Before Rachel could protest, I said, “Look Rachel, meet me at the Starbucks around the corner. Take your time.” I left, lugging the bag of books with me. My insides churned. Either the clerks stared at me as if they couldn’t believe someone like me would dare walk in their store or they ignored me entirely. Like the rest of the world. “I’m a person,” I yelled as I crossed the street. A homeless guy pushing a cart full of junk gave me a scared look. Great. Now I’m scaring the homeless. Nice job, Cassie. At least he noticed me.

At Starbucks, I ordered a Caramel Macchiato with extra caramel for myself and a non-fat latte for Rachel. I stood waiting for the order. The guy at the counter was a lean, romantic poet, curly-haired—oh my Gawd—his green eyes hidden behind tortoiseshell glasses that kept slipping down his nose—way cute. I chewed on my lower lip. Should I ask him out? I took a deep breath.

“Hi, I’m Cassie,” I said. “What’s your major?” Great opening line, Cass. Original. I felt my cheeks get hot as he handed me both drinks.

“English. I’m a poet.” I knew it! “I’m Blake. What about you?”

“Creative writing, fiction,” I lied.

“Cool.” Now’s my chance. Go for it.

“I . . .” But before I could say more Rachel walked up to me. She gave me one of her brilliant two hundred watt smiles, whipping off her glasses with a fluid motion. “Great, you got me a coffee, thanks.” She smiled again, this time at Blake. He looked stunned. “Hi,” she said, being her usual friendly self.

“Hi,” he said, looking as if he would faint dead on the spot that someone like Rachel would deign to talk to him. She grabbed her coffee and turned around.

“Wait,” he said. I knew what was coming.

“What?” she asked.

“Could I have your number?”

“You in college?” she asked, scrutinizing him. He nodded.
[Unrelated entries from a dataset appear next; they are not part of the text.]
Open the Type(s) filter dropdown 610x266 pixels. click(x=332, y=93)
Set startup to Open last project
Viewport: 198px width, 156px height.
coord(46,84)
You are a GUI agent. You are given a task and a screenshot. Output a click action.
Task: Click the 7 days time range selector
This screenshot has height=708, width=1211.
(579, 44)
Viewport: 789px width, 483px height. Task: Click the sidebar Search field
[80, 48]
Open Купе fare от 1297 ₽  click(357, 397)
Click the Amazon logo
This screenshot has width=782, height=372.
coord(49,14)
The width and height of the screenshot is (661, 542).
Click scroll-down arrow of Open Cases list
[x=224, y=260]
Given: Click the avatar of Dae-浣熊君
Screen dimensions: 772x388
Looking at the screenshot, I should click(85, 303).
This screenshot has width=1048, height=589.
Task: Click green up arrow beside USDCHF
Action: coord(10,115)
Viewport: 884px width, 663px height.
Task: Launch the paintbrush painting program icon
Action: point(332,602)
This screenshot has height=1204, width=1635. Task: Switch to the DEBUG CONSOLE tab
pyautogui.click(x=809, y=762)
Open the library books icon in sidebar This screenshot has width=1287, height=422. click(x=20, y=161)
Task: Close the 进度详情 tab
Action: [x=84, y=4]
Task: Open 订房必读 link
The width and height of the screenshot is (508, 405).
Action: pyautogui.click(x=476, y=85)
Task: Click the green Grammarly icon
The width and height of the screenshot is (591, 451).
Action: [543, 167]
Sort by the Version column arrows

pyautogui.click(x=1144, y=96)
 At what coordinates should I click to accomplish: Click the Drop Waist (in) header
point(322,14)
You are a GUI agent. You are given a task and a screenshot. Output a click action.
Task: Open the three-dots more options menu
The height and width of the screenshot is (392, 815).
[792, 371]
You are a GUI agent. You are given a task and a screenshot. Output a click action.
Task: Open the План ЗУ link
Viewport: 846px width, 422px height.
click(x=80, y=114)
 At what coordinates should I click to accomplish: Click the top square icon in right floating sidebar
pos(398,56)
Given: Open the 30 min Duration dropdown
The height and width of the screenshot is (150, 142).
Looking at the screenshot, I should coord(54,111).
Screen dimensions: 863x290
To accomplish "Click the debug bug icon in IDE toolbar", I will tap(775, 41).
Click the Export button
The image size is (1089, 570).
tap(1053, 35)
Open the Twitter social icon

“Great, got your phone? I’ll put it in for you.” She reached out as he handed her his iPhone, and punched in her number and handed it back.

“All set. What’s your name?”

“Blake, Blake Carrlington.”

“Hi, Blake, I’m Rachel Song.” She took my arm, steering me away from the counter to a table. “Wait until you see what I bought, it’ll be perfect for my date with Brad.”

“Blake,” I said with a dejected tone.

“Whatever.” She waved a hand in the air. Blake waved back, thinking she’d waved at him. She turned her chair so she faced the window overlooking the street. “I hope he’s not going to be one of the needy ones.” I glanced back over at him. He was my type, not hers. If I didn’t know her better, I’d think she was doing it on purpose. I sighed loudly.

“What’s wrong?” she asked, brushing her hair behind her right ear. I shook my head, rummaging in the bag for my book. I took it out. Rachel did the same, taking out a romance book with a half-naked man adorning the gaudy red and pink cover. Jeez. We both became engrossed in our books. After a few minutes, I got an epiphany. A big one. I slammed my book down on the table, which would’ve been more impressive had the book not been so thin.

“Shit, you scared me,” Rachel said.

“This is it,” I said. “This is my purpose in life.”

“What is?” Rachel’s eyes went back to her book. She’d heard it all before from me. At various times in my life, I wanted to be a ballerina—too short and I’ve never taken ballet—a pastry chef—can’t cook, an astronomer—failed Calculus—twice, a biologist—can’t see a thing in those microscopes, or any number of other careers I fancied at the time. My new career choice was to be a writer. I’d written poetry and short stories, but never felt confident enough to try and get anything published. Still, it was the one that had stuck the longest so far.

“This is. Rach, pay attention.” I tapped the book to get her interest. Her glance drifted over to me.

She was already lost in whatever romantic world the writer had given her. “I am. What?”

“I am going to do what this book says.”

“What does it say?” She glanced at her book. She wanted to get back to reading it.

“About becoming famous in ten days. I’m starting tomorrow. In less than two weeks, everyone will know my name.”

“Okay,” she said, picking up her book again. She took a sip of her coffee.

I pulled a half torn Post-it pad from my bag. I scribbled notes on it as I opened the book again. I couldn’t wait to get home and set out on my path to becoming famous.